Other communities include Boulderwood Park, Carrington Ranch, Deep Lake, Durham Park, High River Ranch, Indian Oaks, Post Oak Ranch, Quarry Lake Estates, San Gabriel Oaks, Saratoga Springs, Silver Creek, Stable Oaks, Stage Coach and the Overlook. Summerlyn, a 169-acre development on U.S. 183 in North Leander, is just south of Liberty Hill.

Small-town charm but thinking big

Despite its recent growth, Liberty Hill still has a small-town feel. The historical downtown area has cozy shops and dining spots, a quaintness that survives despite the nearby bustle along Texas 29.

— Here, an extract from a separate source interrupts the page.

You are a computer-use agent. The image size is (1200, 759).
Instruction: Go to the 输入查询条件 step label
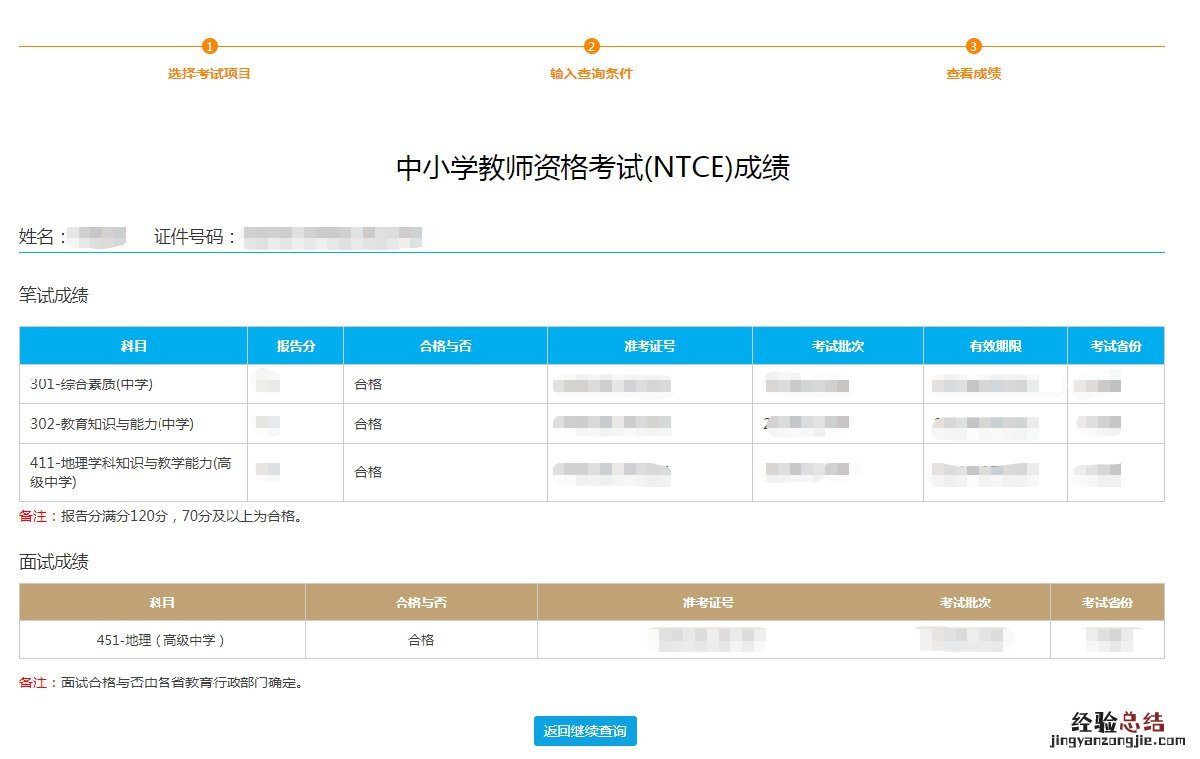tap(591, 74)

And land along the highway is poised for even more rapid development, mainly because a new sewer system is going in, which is expected to bring an influx of fast-food restaurants and other establishments, White says.

"McDonalds has already bought the Star Burgers site," Weems says of a funky-looking local burger joint off of Texas 29.

Not everyone is excited about the growth prospects. Proposals to widen Texas 29 from Georgetown to Liberty Hill have stirred up controversy in recent months, and some landowners are worried about whether they'll be forced to sell their property.

But construction probably won't begin for 20 to 25 years, Williamson County officials say, and they expect that wider roads will be necessary because most of the county's growth is expected to be along Texas 29, west of Interstate 35.

Whatever happens, Liberty Hill residents probably won't have to drive so far to get to the city in 20 years. It looks like the city is coming to them.